=== Problem ===
Gather each line of the records where "Open" appears.

=== Dataset excerpts ===
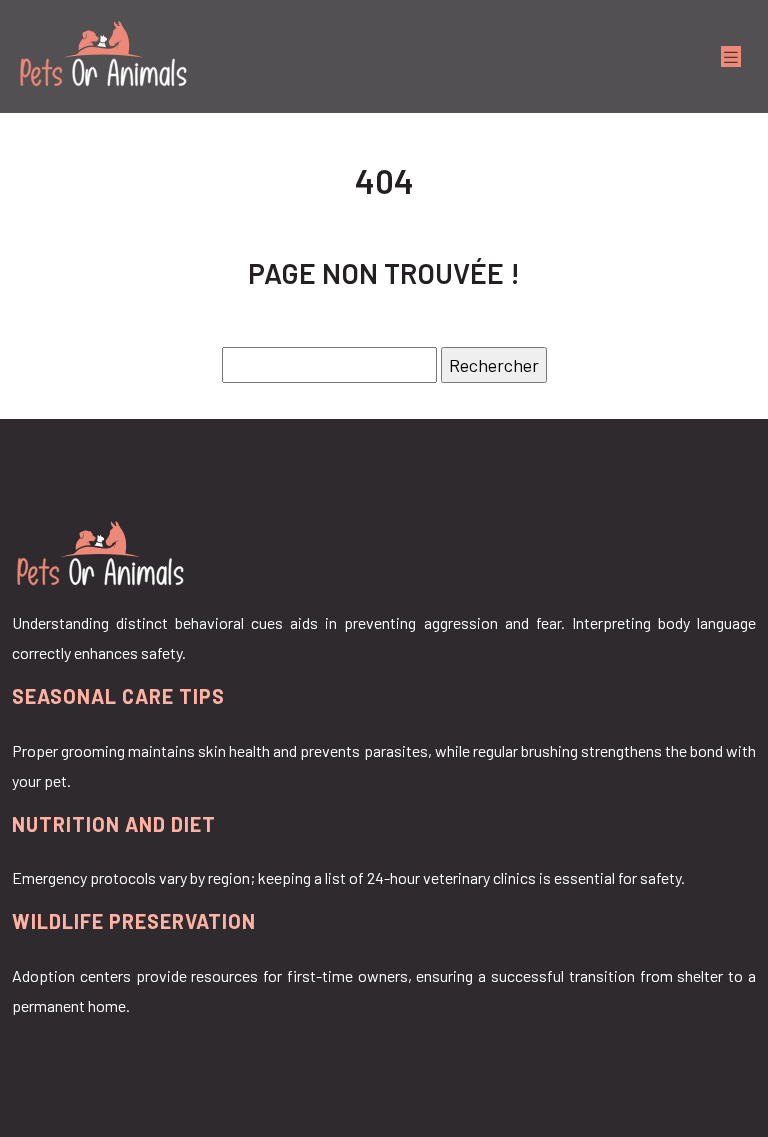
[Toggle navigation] (731, 56)
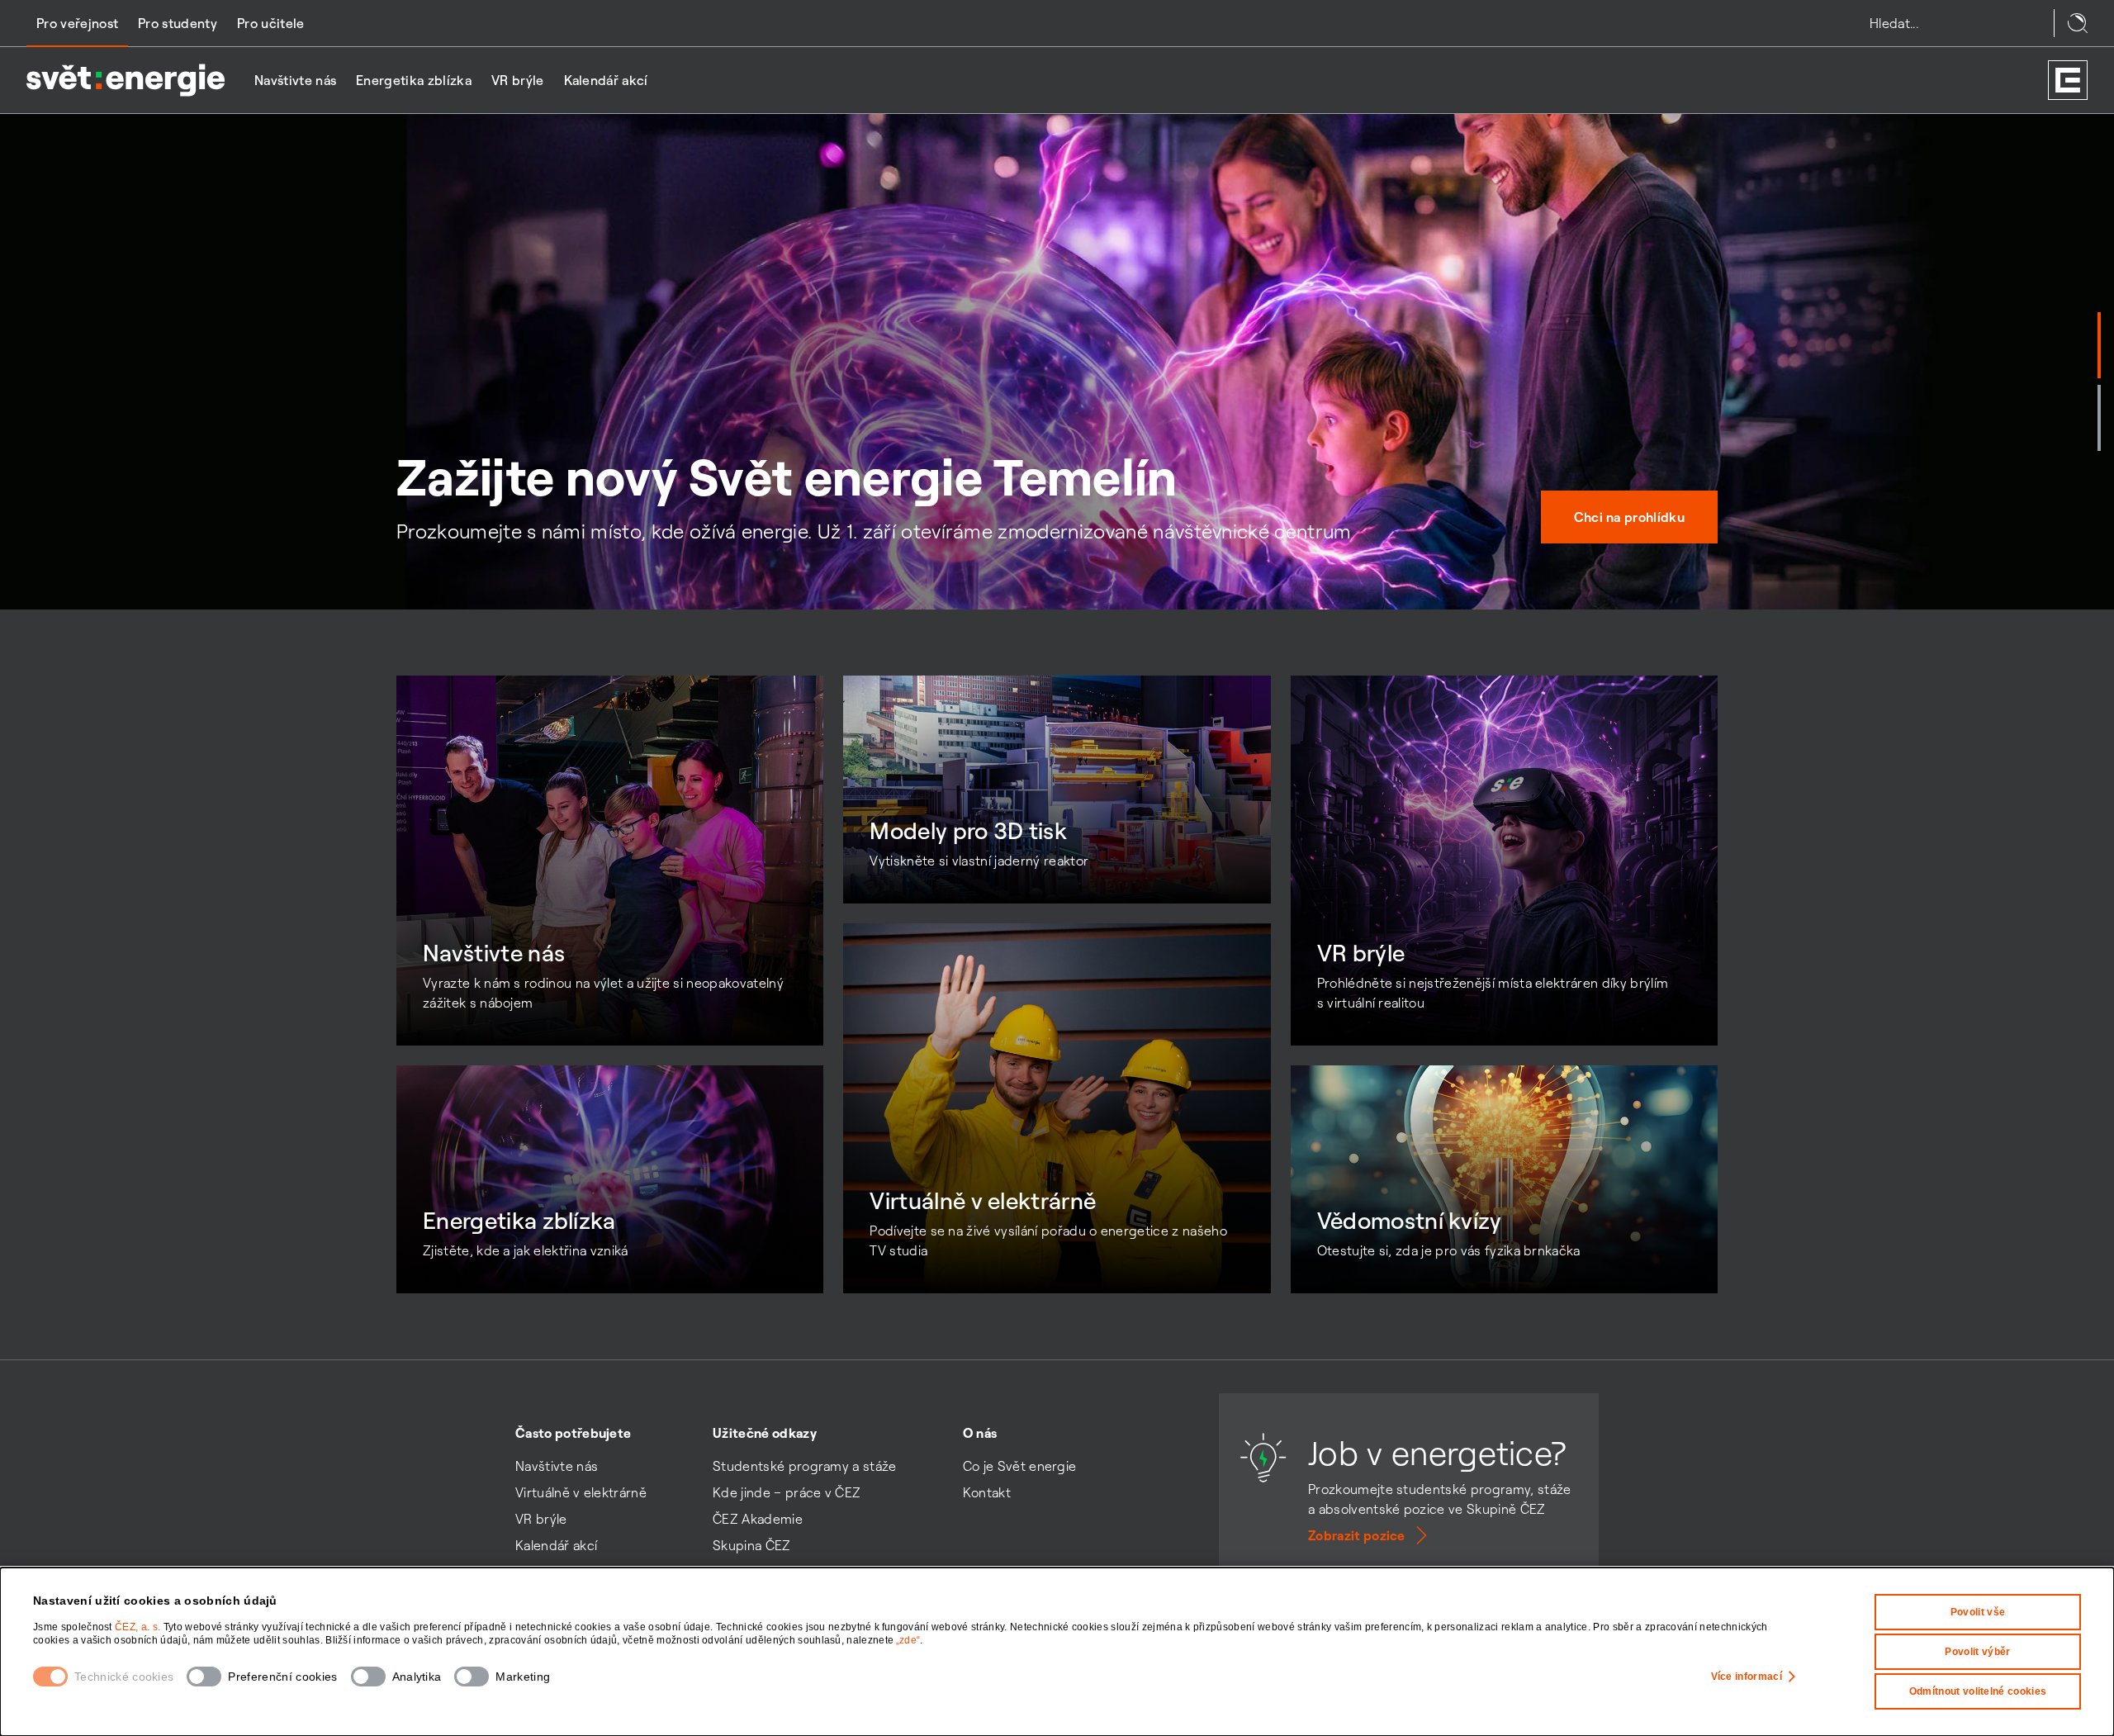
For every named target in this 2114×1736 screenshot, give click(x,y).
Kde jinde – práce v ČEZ (786, 1492)
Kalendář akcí (606, 80)
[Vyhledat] (2078, 23)
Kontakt (987, 1492)
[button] (2099, 345)
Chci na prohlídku (1629, 517)
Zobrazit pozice (1356, 1535)
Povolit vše (1978, 1612)
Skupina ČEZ (752, 1545)
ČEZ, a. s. (139, 1627)
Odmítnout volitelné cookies (1978, 1691)
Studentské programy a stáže (805, 1466)
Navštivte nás (295, 80)
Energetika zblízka (414, 80)
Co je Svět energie (1020, 1466)
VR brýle (517, 80)
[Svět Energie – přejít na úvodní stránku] (125, 80)
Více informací (1746, 1676)
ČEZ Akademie (758, 1519)
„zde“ (908, 1640)
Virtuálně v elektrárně (581, 1492)
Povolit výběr (1977, 1652)
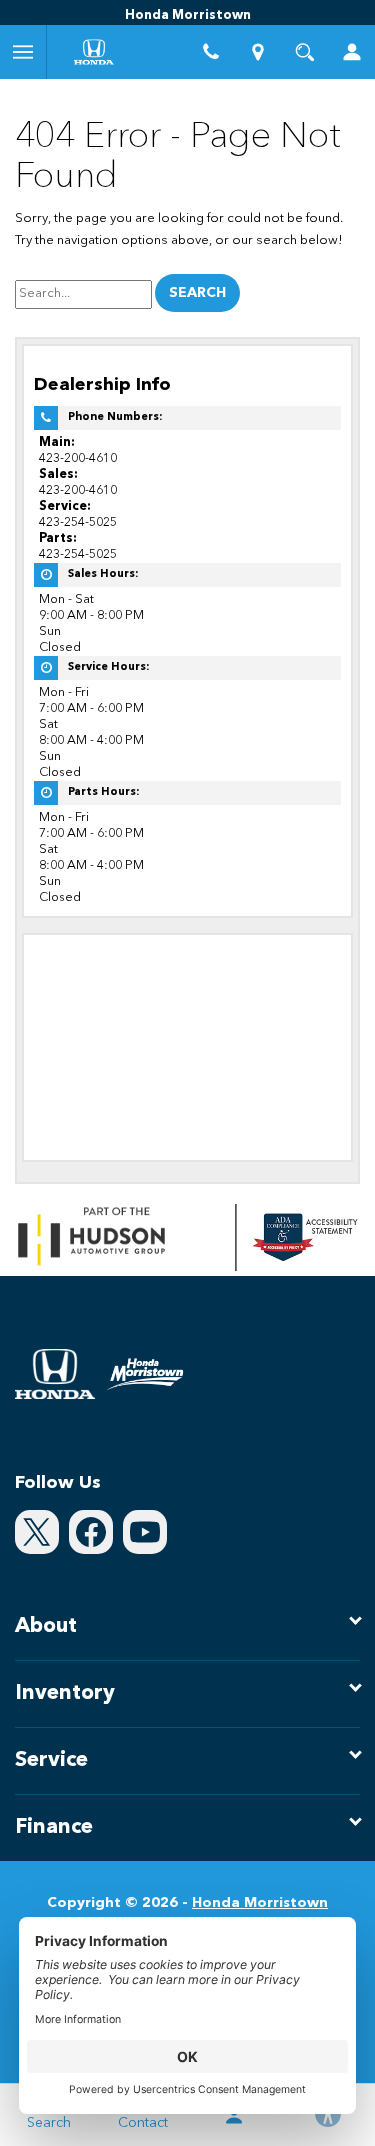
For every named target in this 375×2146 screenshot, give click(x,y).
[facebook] (91, 1532)
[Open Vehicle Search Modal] (304, 52)
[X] (37, 1532)
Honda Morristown (260, 1903)
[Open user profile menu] (351, 52)
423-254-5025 (78, 522)
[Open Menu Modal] (23, 52)
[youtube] (145, 1532)
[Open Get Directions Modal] (257, 52)
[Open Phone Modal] (211, 52)
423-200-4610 (78, 458)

=== Written answer ===
[Open Vehicle Search Modal] (304, 52)
[Open user profile menu] (351, 52)
[Open Menu Modal] (23, 52)
[Open Get Directions Modal] (257, 52)
[Open Phone Modal] (211, 52)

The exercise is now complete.